Galya Bisengalieva reflects on environmental calamity with ‘Moynaq’
Kazakh director Sana Serkebaeva takes us on an underwater journey through the flora and fauna of a dead sea forest.
On her latest album, Aralkum, avant-violinist and electronic composer Galya Bisengalieva reflects on what she terms “one of the worst environmental disasters on the planet”, the shrinking of the Aral Sea. Located between Uzbekistan and Bisengalieva’s native Kazakhstan, the Aral Sea was formerly the fourth largest lake in the world, but back in the 1960s the rivers that fed the lake were diverted by Soviet irrigation projects, causing the lake to shrink to 10 percent of its original size by 1997.
In 2014, for the first time in history, satellite images captured by NASA showed that the eastern basin of the Aral Sea had completely dried up, leaving what is known today as the Aralkum Desert. At the same time the remaining water in the lake became polluted with fertilisers and pesticides, and the dust blowing off the lakebed degraded the soil of the croplands surrounding the lake and became a public health hazard for those that lived on its banks.
It is this process of desertification and desiccation that Bisengalieva responds to on Aralkum, which is split into three sections: pre-disaster, calamity and future. ‘Moynaq’ is taken from the first section and takes its name from a long-since abandoned sea port in northern Karakalpakstan, an autonomous republic in Uzbekistan. For the dramatic visual accompaniment Kazakh director Sana Serkebaeva imagines the flora and fauna of a lush sea forest, now lost to the heat and death of the desert.
“The video was made during the lockdown using projections and fabrics,” explains Serkebaeva. “By using these materials, I wanted to showcase the process of desertification and represent the current state of Aral. Needless to say, what happened to the sea and the region is horrible but visually it has twisted dramatic beauty to it.
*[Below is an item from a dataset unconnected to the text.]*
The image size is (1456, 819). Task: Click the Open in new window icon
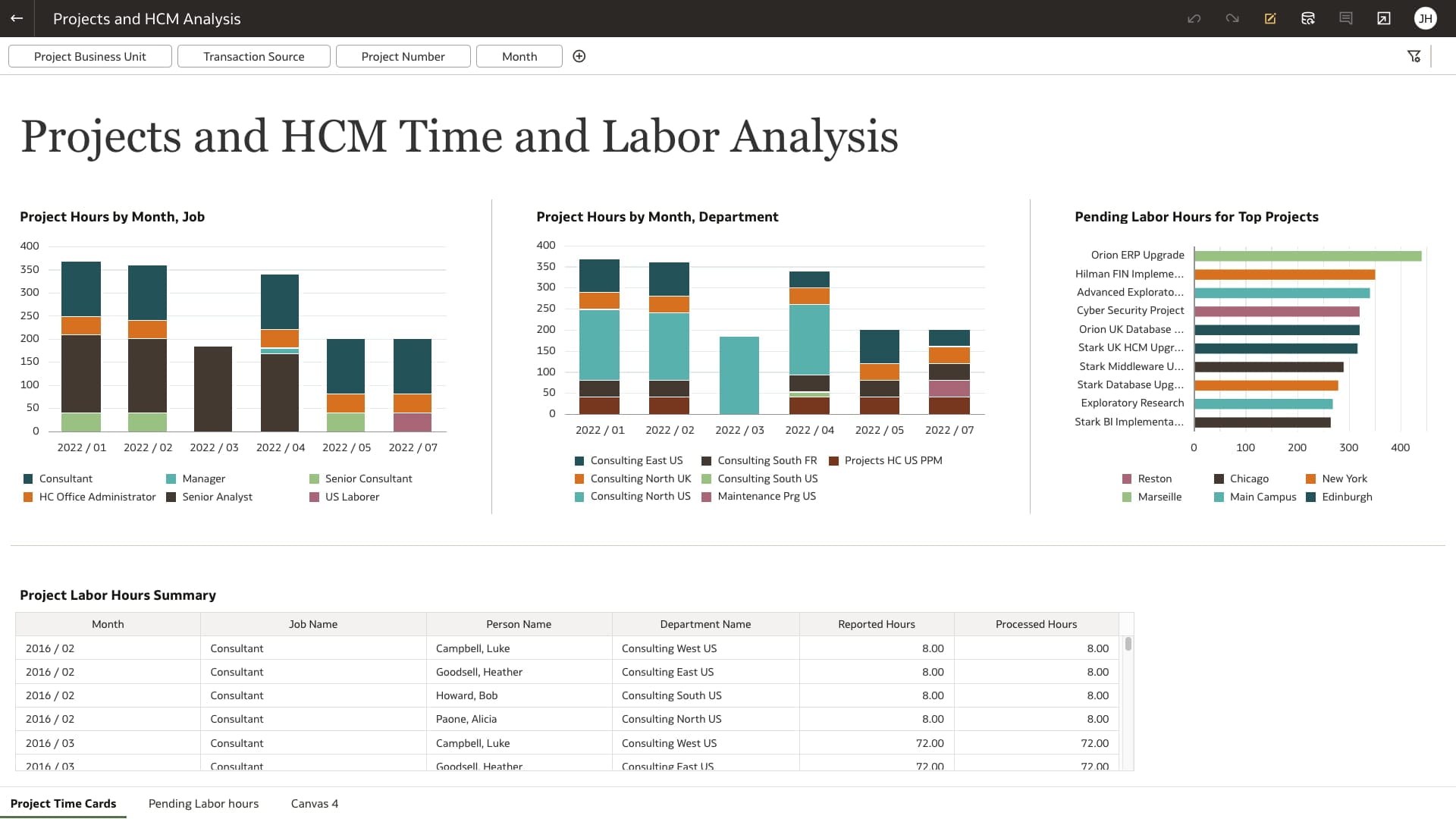pos(1384,18)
The video is slow paced and requires slowing down in order to watch it. Perhaps as reminder to all of us to slow down.”
“It is subtly dynamic in its play between layers,” says Galya Bisengalieva of the track. “Droning harmonic sounds are interwoven with fluttering, breathy textures.” She describes Moynaq as “a shadow of its former self”, Bisengalieva explains: “the city now lays amongst the rusting skeletons of the former fishing fleet and cradles a fraction of its former population. The contrabass flute, performed by Pasha Mansurov injects a sense of foreboding. Calamity is coming.”